People often ask whether the compensation they may receive for a personal injury lawsuit is taxed. The answer is no. Why not? Because the injured victim is compensated for his or her loss or damage in an amount to make the victim whole; i.e., an amount that places the victim in the position he or she was in before the injury sustained. The compensation the victim received is not considered “gain” because the victim gained nothing and is merely being placed back in their pre-injury status.
Understanding this underlying principle is paramount when assuming the types of damages a victim may be entitled to in a personal injury lawsuit.
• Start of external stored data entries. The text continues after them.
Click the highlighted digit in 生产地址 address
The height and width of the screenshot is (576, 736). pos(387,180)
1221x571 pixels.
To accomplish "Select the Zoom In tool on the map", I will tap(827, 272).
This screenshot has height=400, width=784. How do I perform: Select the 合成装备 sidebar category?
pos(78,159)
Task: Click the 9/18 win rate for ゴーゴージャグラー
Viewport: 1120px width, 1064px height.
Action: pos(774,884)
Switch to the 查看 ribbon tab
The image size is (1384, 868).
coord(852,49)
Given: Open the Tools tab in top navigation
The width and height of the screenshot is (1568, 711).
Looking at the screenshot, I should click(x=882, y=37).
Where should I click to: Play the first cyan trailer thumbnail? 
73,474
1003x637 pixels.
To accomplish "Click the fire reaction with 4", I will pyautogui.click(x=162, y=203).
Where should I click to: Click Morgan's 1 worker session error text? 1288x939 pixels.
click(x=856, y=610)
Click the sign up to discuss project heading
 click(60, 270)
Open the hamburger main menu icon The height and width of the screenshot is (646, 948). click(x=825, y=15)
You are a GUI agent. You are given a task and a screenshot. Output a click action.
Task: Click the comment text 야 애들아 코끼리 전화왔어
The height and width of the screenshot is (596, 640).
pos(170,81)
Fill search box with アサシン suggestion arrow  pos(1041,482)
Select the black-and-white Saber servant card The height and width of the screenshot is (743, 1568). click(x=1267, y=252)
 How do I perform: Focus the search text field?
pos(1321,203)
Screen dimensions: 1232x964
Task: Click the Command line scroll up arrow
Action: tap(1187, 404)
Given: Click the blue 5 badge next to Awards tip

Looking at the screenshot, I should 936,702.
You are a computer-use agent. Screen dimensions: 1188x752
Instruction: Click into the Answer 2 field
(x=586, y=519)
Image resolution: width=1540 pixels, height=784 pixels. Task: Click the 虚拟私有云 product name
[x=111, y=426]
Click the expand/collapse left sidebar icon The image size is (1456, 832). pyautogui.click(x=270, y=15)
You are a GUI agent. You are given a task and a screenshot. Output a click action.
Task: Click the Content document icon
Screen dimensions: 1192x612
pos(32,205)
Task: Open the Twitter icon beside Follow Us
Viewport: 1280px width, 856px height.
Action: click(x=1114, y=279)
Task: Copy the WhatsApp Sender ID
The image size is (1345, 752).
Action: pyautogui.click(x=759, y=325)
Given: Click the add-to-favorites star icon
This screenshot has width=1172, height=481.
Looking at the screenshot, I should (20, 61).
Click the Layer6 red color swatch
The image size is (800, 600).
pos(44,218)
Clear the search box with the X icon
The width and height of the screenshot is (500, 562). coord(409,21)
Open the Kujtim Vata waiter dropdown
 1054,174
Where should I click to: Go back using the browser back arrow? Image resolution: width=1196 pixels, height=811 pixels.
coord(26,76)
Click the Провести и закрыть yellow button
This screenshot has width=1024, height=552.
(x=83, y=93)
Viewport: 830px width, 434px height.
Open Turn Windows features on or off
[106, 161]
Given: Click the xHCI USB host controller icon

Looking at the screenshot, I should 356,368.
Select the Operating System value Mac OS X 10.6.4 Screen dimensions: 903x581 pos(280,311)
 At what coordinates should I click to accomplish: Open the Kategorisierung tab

Under Arizona law, a victim of a personal injury is entitled to the full cost of his/her medical expenses, now and in the future, pain, discomfort, suffering, disability, disfigurement and anxiety already experienced and reasonably probable to be experienced in the future. These victims are also entitled to recover for loss of earnings to date, any decrease in earning power or capacity in the future as well as the loss of enjoyment of life (the participation in life’s activities to the quality and extent normally enjoyed before the injury).
Depending on the nature and extent of the injury, a victim may be entitled to loss of credit, loss of consortium (love, affection, intimacy, etc.). The damages are specific to the losses suffered by the victim and are still subject to the rigors of proof and must be causally related to the conduct of the wrongdoer.